Beyond the triangle and uniqueness relations: non-zeta counterterms at large N from positive knots

TL;DR

This paper explores non-zeta counterterms in large-N quantum field theories, revealing connections to complex knots and hypergeometric series, and provides analytical and numerical results up to high loop orders.

Contribution

It introduces the analysis of non-zeta counterterms linked to positive knots and hypergeometric series, extending understanding of anomalous dimensions at high loop orders.

Findings

Irreducible double sums correspond to specific torus knots in anomalous dimensions.

High-precision numerical results up to 24 loops support analytical calculations.

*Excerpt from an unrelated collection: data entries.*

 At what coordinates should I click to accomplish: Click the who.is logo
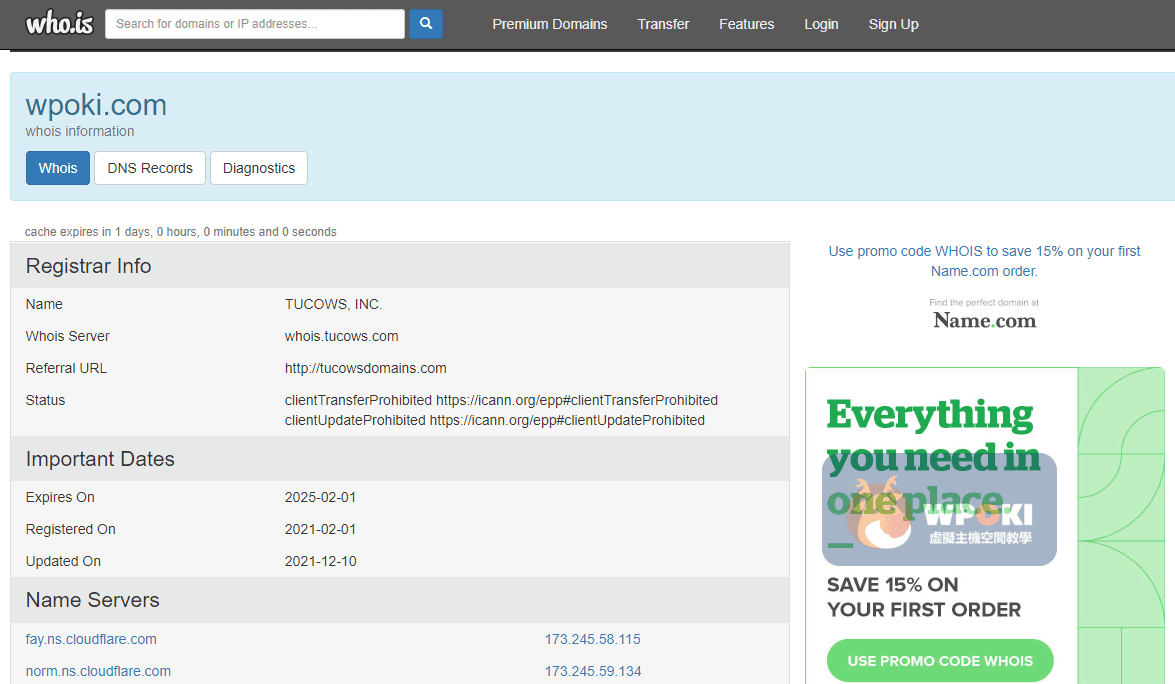tap(59, 24)
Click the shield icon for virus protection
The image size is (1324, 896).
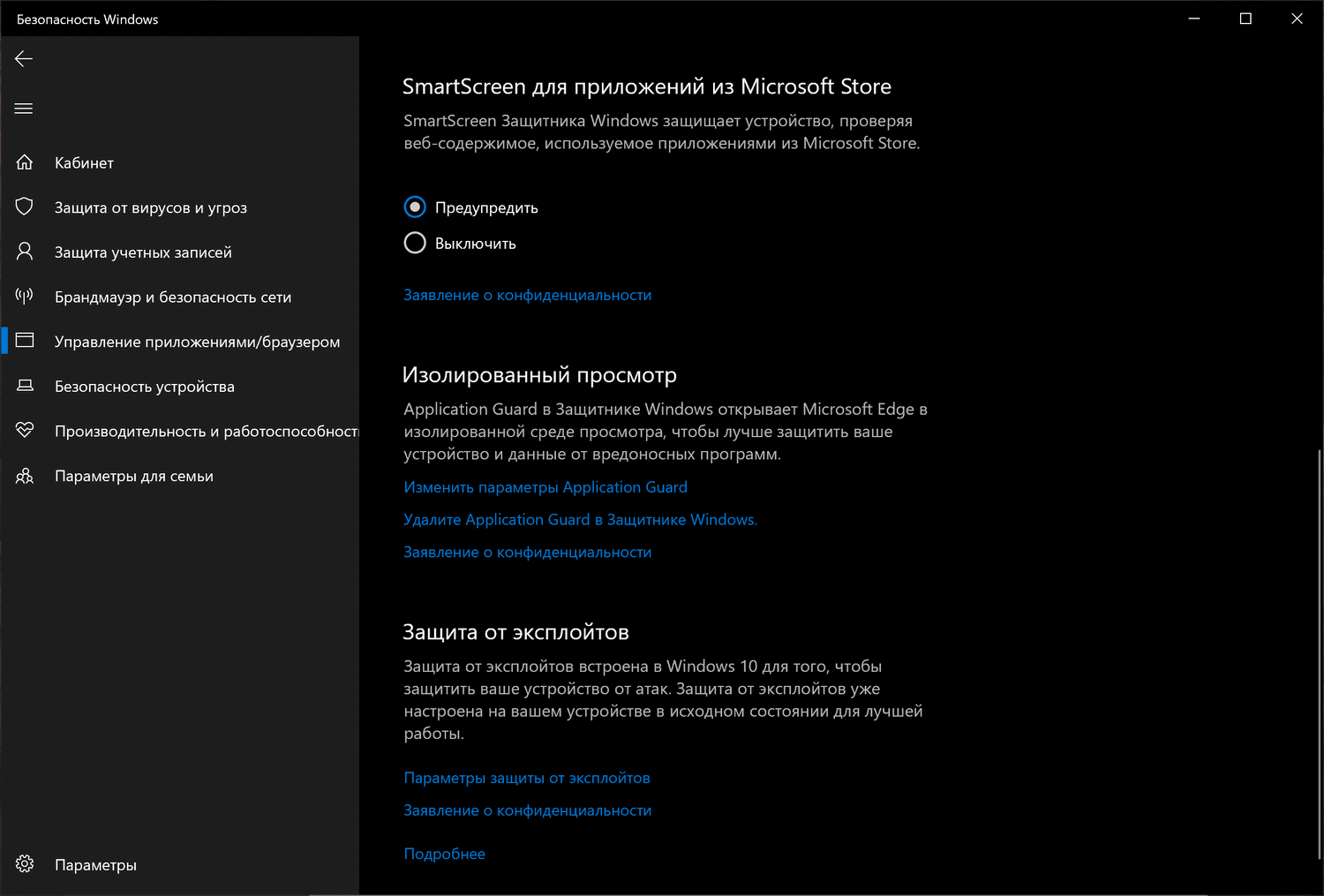coord(25,207)
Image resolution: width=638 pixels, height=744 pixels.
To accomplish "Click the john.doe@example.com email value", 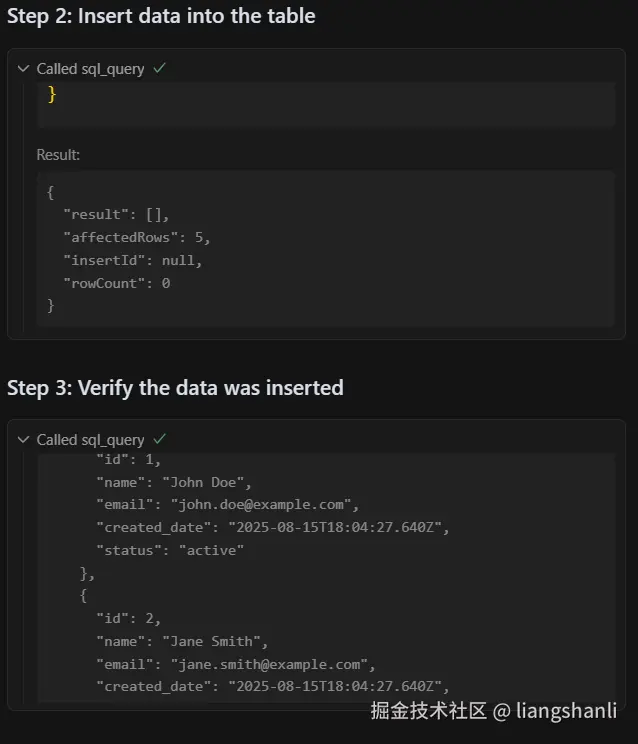I will tap(264, 505).
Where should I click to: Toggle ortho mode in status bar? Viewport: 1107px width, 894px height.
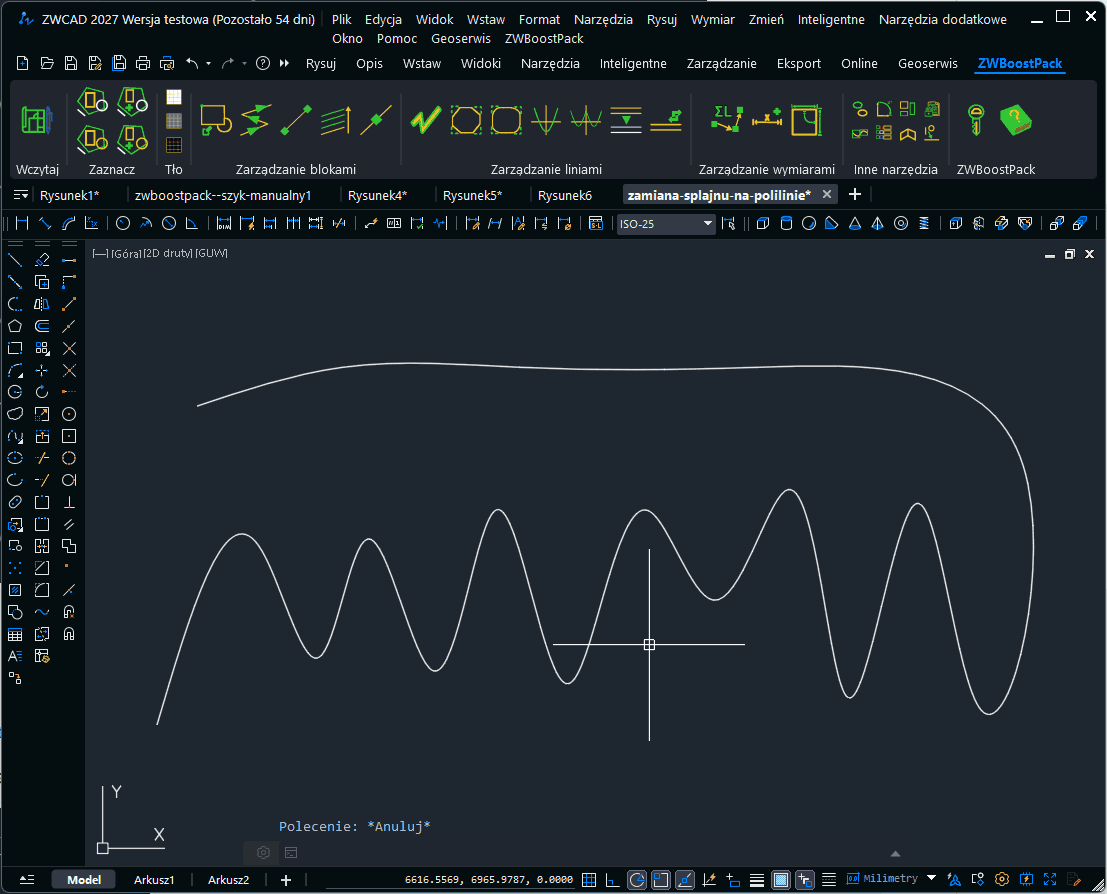pyautogui.click(x=612, y=880)
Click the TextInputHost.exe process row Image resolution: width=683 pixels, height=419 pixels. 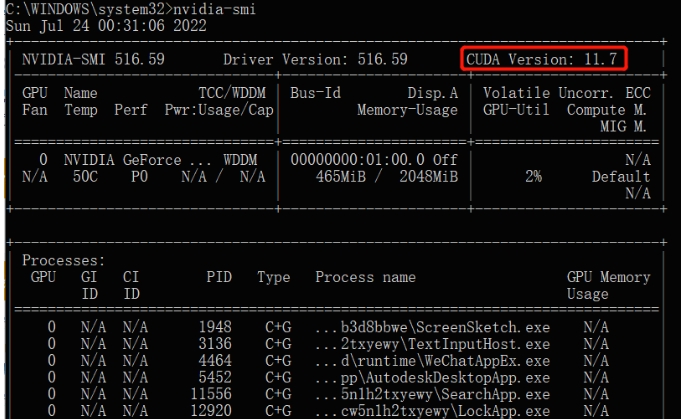[x=432, y=344]
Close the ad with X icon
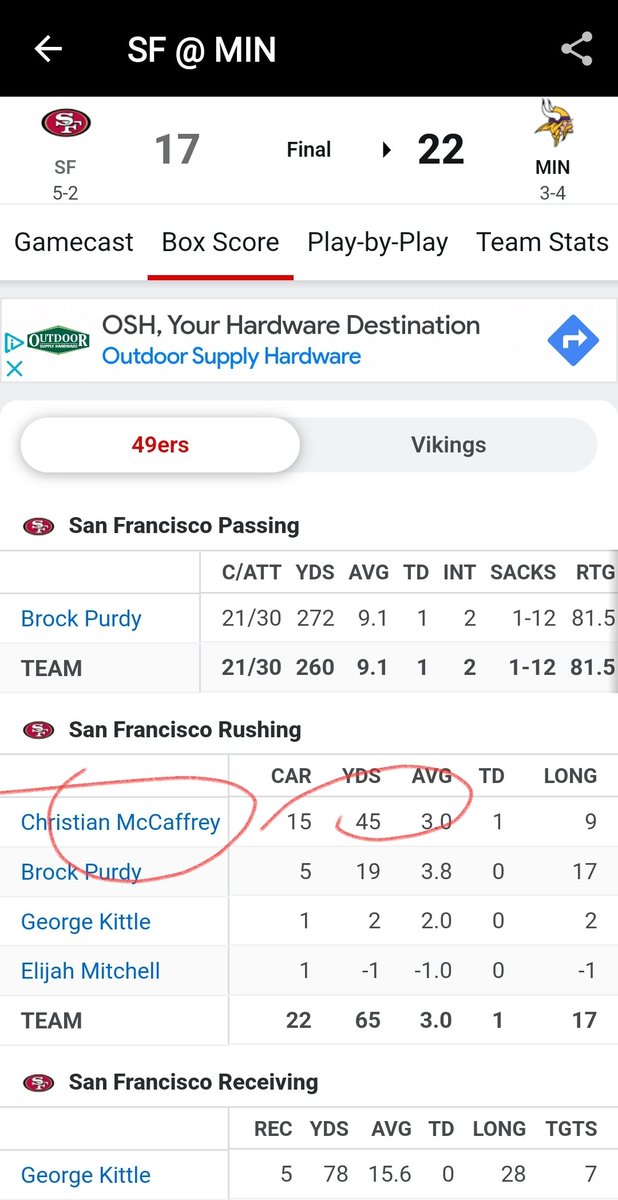This screenshot has height=1200, width=618. click(x=14, y=368)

Knots generated by three dressed propagators relate to order 1/N^3 corrections.

Abstract

Counterterms that are not reducible to $\zeta_{n}$ are generated by ${}_3F_2$ hypergeometric series arising from diagrams for which triangle and uniqueness relations furnish insufficient data. Irreducible double sums, corresponding to the torus knots $(4,3)=8_{19}$ and $(5,3)=10_{124}$, are found in anomalous dimensions at ${\rm O}(1/N^3)$ in the large-$N$ limit, which we compute analytically up to terms of level 11, corresponding to 11 loops for 4-dimensional field theories and 12 loops for 2-dimensional theories. High-precision numerical results are obtained up to 24 loops and used in Pad\'e resummations of $\varepsilon$-expansions, which are compared with analytical results in 3 dimensions. The ${\rm O}(1/N^3)$ results entail knots generated by three dressed propagators in the master two-loop two-point diagram. At higher orders in $1/N$ one encounters the uniquely positive hyperbolic 11-crossing knot, associated with an irreducible triple sum. At 12 crossings, a pair of 3-braid knots is generated, corresponding to a pair of irreducible double sums with alternating signs. The hyperbolic positive knots $10_{139}$ and $10_{152}$ are not generated by such self-energy insertions.